By now, you know Pamela Sheldon Johns, right? She's the American author of a whole shelf of Italian cookbooks who settled in Tuscany over ten years ago after she and her husband, an artist, bought an olive grove outside Montepulciano. Johns turned the guest house into a B & B, Poggio Etrusco, and began teaching cooking classes to groups of American visitors.
Her latest book, enthusiastically reviewed on Cornichon last month, is titled Cucina Povera. Unlike books filled with fancy recipes and exotic ingredients, it celebrates (if that's the right word) the simplest preparations, the cuisine of privation.

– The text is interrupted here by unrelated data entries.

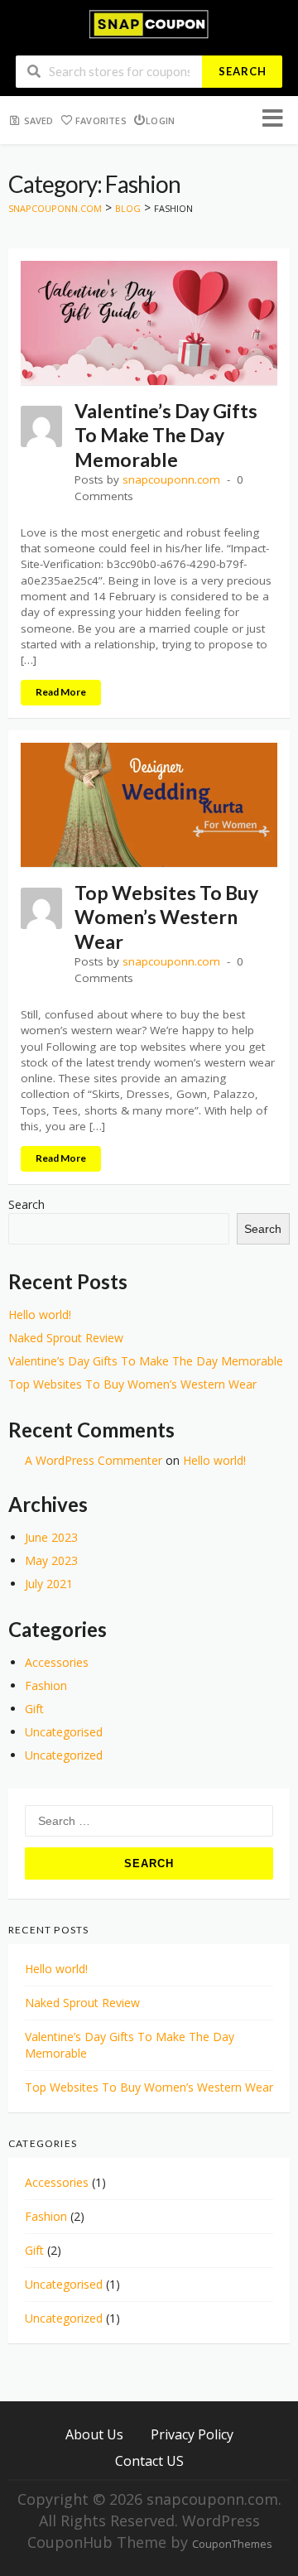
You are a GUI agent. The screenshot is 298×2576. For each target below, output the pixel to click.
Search (243, 71)
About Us (94, 2434)
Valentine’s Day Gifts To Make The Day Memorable (165, 435)
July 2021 (49, 1583)
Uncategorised (64, 1732)
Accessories (57, 1662)
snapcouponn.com (171, 479)
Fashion (46, 1685)
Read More (61, 692)
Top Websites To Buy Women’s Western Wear (166, 917)
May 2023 (51, 1560)
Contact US (149, 2460)
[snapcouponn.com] (148, 23)
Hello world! (39, 1314)
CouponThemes (232, 2544)
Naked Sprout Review (65, 1338)
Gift (34, 1709)
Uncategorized (64, 1755)
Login (160, 120)
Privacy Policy (192, 2434)
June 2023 (51, 1537)
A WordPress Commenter (93, 1460)
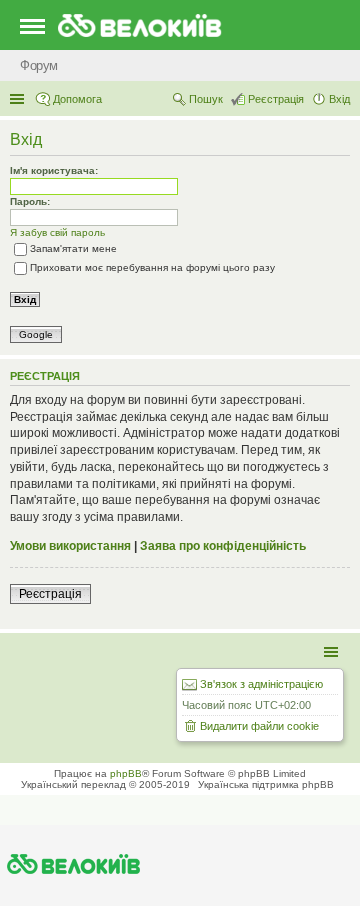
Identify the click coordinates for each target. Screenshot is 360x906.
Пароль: (30, 201)
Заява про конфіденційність (223, 546)
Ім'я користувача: (54, 170)
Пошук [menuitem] (206, 99)
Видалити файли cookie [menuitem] (259, 726)
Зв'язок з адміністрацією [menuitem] (261, 684)
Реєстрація (50, 594)
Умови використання (70, 546)
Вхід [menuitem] (339, 99)
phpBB (126, 773)
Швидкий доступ (19, 99)
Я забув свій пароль (57, 232)
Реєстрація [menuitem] (276, 99)
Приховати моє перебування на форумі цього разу (152, 267)
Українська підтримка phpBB (266, 784)
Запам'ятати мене (73, 248)
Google (36, 334)
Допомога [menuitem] (77, 99)
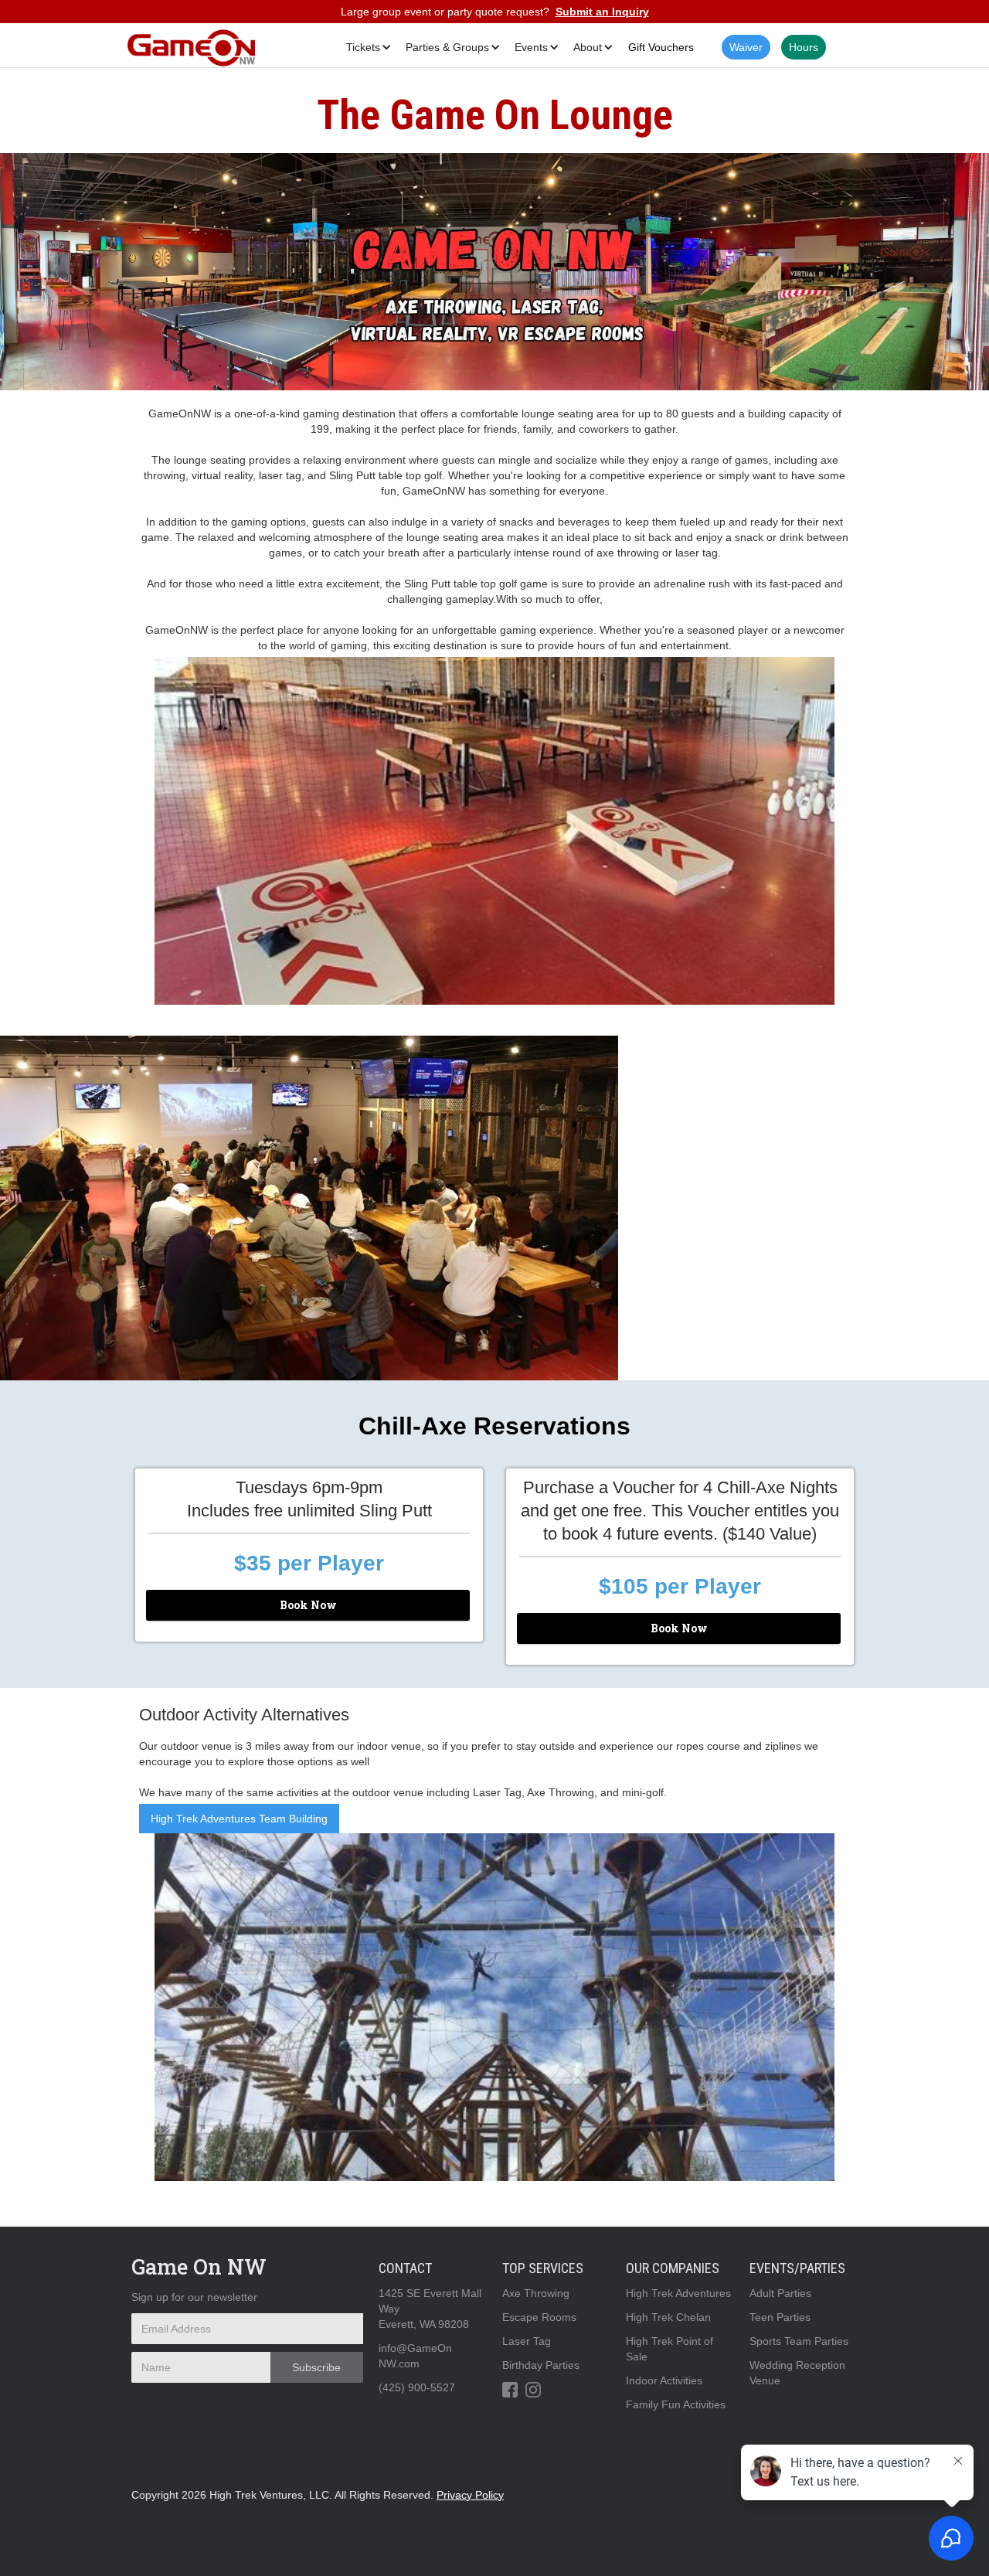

TheTuscan philosophy is exemplified by the successive uses of its basic vegetable soup, minestra di verdure. Gently sweat a sofrito of onions, carrots and celery in a bit of olive oil. One by one, add vegetables, from hard to soft: cavolo nero (dark kale, also called locinato), potatoes, broccoli stems, chopped stems of mustard greens, zucchini, the green leaves, eventually some roughly chopped canned tomatoes and cooked cannelini. Don't add liquid until the very end. Specific vegetables aren't as important as balance: sweet (herbs like parsely and celery), aromatic (thyme, fennel) and bitter (mustard greens).
The first day you have the minestra di verdura, your baseline vegetable soup, drizzled just before serving with extra virgin olive oil. The second day, you slice up your old, dried bread and layer it with the soup, and it becomes a minestra di pane. Tuscan bread is made without salt, so it dries out quickly. If you make this dish at home, you'll need to dry out your bread in a warm oven.
The third day, you add a bit more liquid and a bit more bread and bake it in the oven. That's minestra di pane al forno. It's the very incarnation of a country dish, flavorful and belly-filling, made from nothing, feeding both body and soul for days on end.
And on the fourth day, you take the leftover baked soup out of the pot, brown it in a skillet and eat it with a knife and fork. This is the ultimate ribollita, "recooked" vegetable stew.
Johns got as far as the "bread soup" stage at a two-hour cooking class last week at Diane's Market Kitchen in downtown Seattle. "You have so much more here in the Northwest than we do in Italy," Johns told her students, referring to the abundance of the farmers markets. It would have been unimaginable to the Tuscans she wrote about in Cucina Povera, who scraped by on nothing. And yet, they would agree with what the cobbler in Montepulciano said, "We were better off when we were worse off."